It is generally stated inaccurately; because they who think, for
instance, that crime is nothing else than a purely and exclusively
social phenomenon in the evolution of which the organic and
psychical anomalies of the criminal have had no part, ignore more
or less consciously the universal correlation of natural forces,
and forget that, in regard to any phenomenon whatsoever, it is
impossible to set an absolute limit to the network of its causes,
immediate and remote, direct and indirect.
To put this question in an arbitrary sense would be like
asking if a mammal is the product of its lungs, or its heart, or
its stomach, or of vegetable constituents, or of the atmosphere;
whereas each of these conditions, internal and external, is
necessary to the life of the animal.
In fact, if crime were the exclusive product of the social
environment, how could one explain the familiar fact that in the
same social environment, and in identical circumstances of
poverty, abandonment, lack of education, sixty per cent. do not
commit crimes, and, of the other forty, five prefer suicide, five
go mad, five simply become beggars or tramps not dangerous to
society, whilst the remaining twenty-five actually commit crimes?

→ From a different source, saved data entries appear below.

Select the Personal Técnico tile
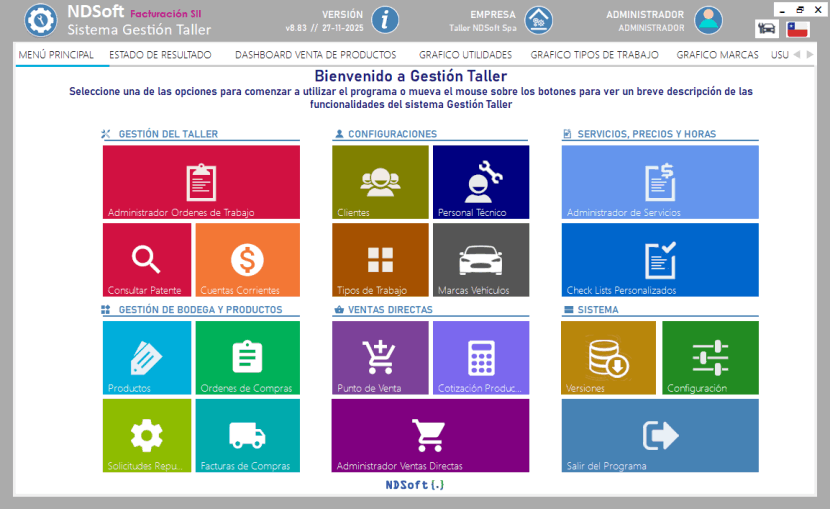 [481, 182]
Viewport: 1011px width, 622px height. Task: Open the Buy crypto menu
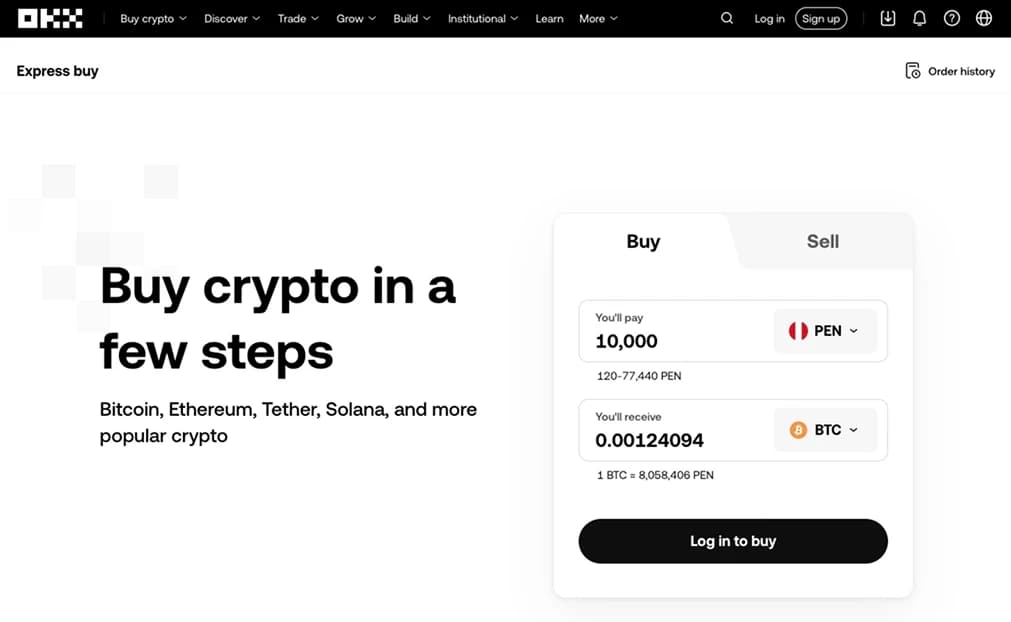click(153, 18)
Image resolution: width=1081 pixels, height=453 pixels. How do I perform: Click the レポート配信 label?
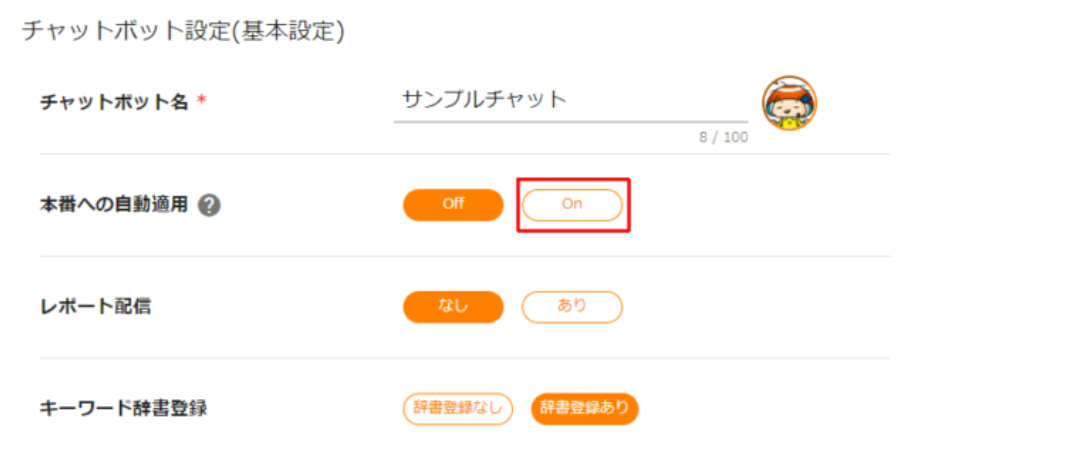(x=95, y=307)
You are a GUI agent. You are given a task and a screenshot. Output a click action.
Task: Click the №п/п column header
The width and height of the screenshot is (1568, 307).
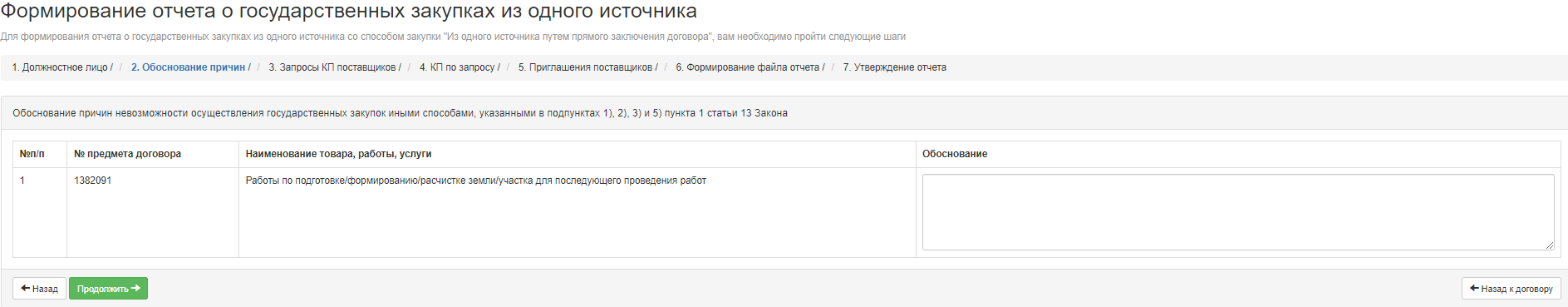click(x=32, y=154)
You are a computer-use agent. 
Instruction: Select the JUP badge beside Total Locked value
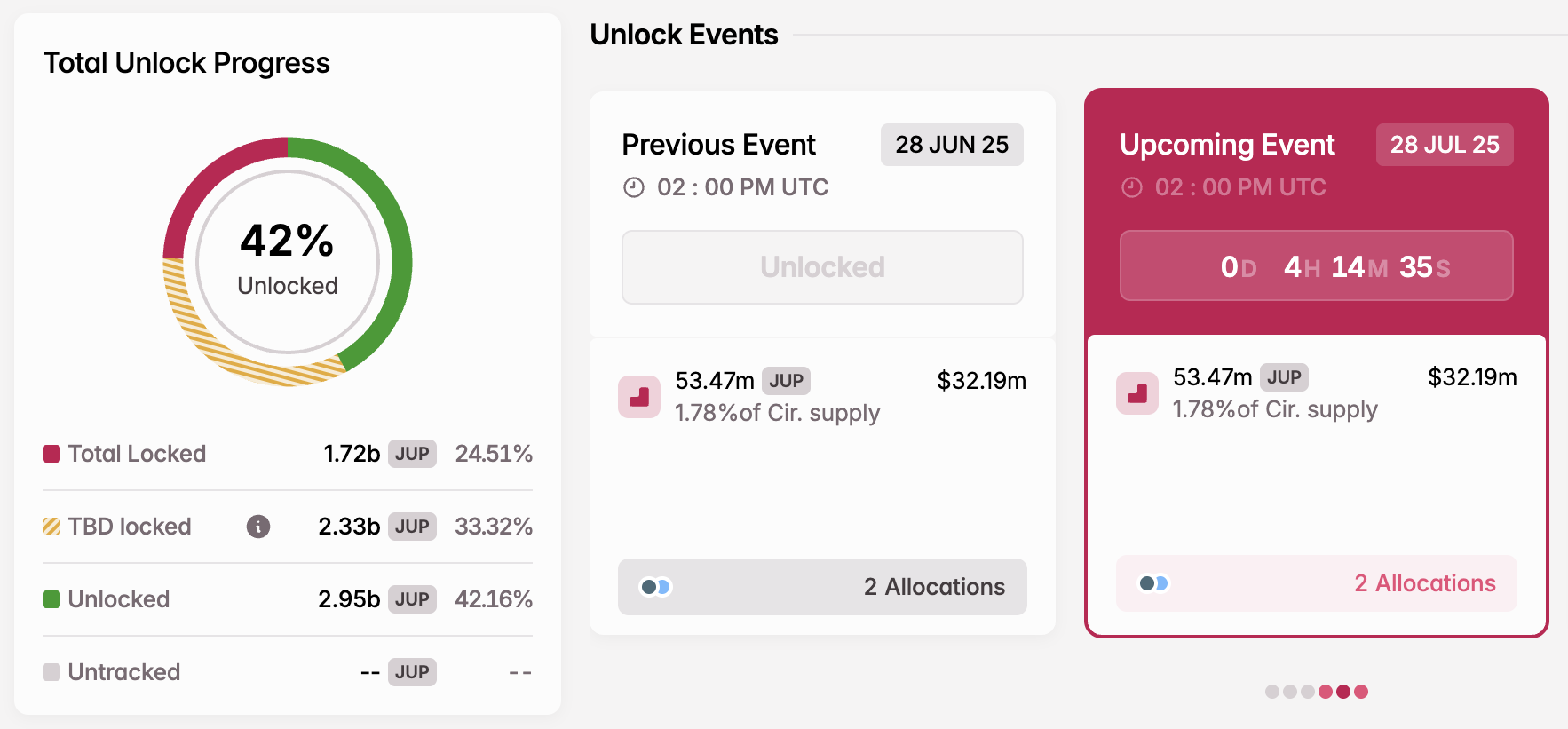pyautogui.click(x=412, y=454)
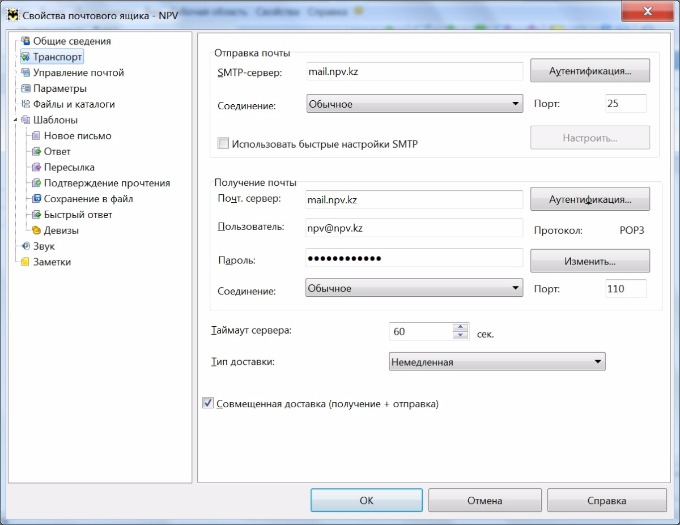
Task: Open SMTP Соединение dropdown
Action: click(414, 103)
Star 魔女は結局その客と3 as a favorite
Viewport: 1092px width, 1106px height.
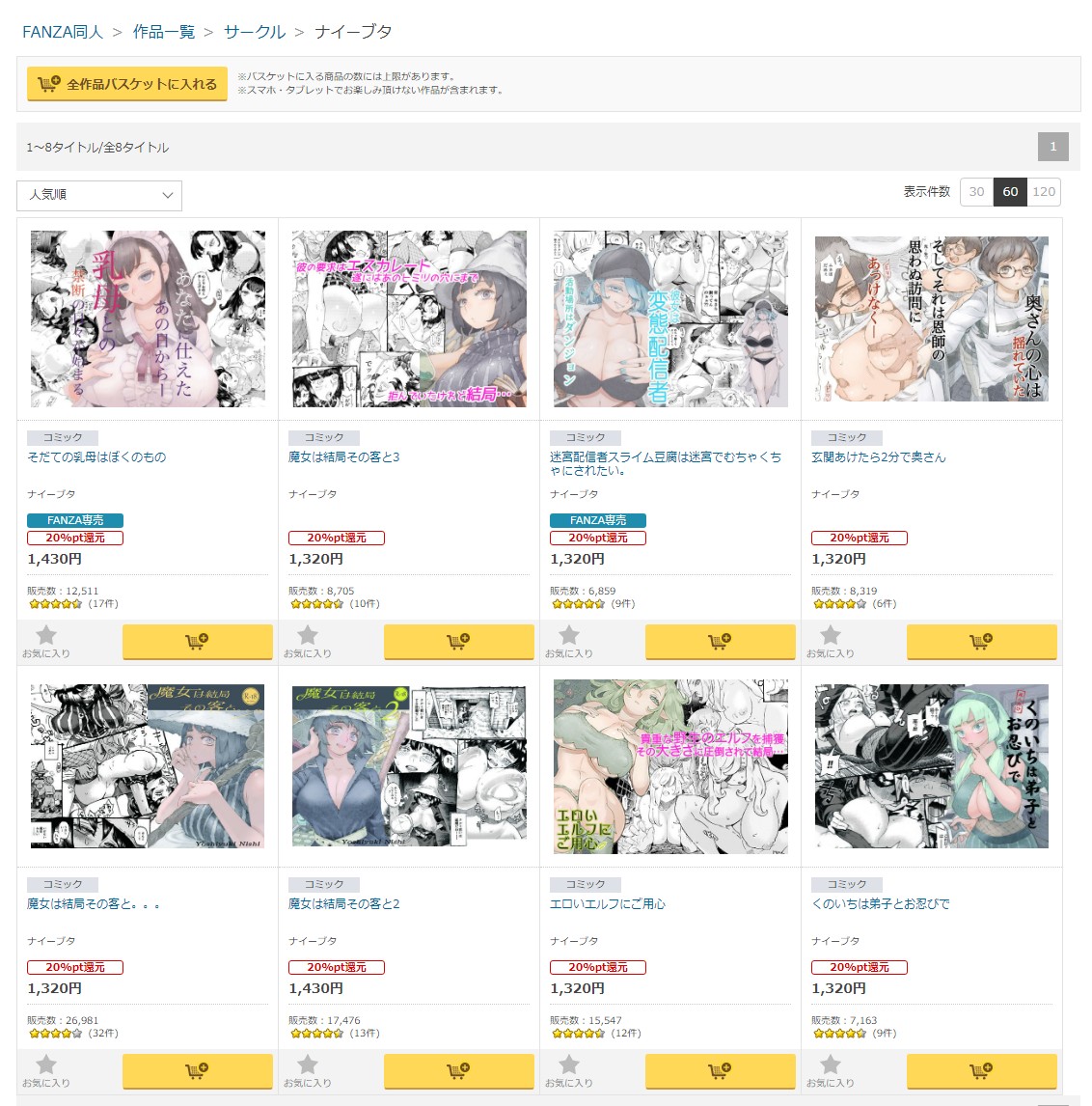tap(308, 641)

And amongst the latter, whilst some go no further than theft
without violence, why do others commit theft with violence, and
even kill their victim outright, before he offers resistance, or
threatens them, or calls for help, and this with no other object
than gain?
The secondary differences of social condition, which may be
observed even amongst the members of a single family, rotting in
one of the slums of our great towns, or amongst those who are
surrounded by the temptations of money or power, or the like, are
clearly not enough in themselves to explain the vast differences
in the actions which grow out of them, varying from honesty under
the greatest discouragement to suicide and murder.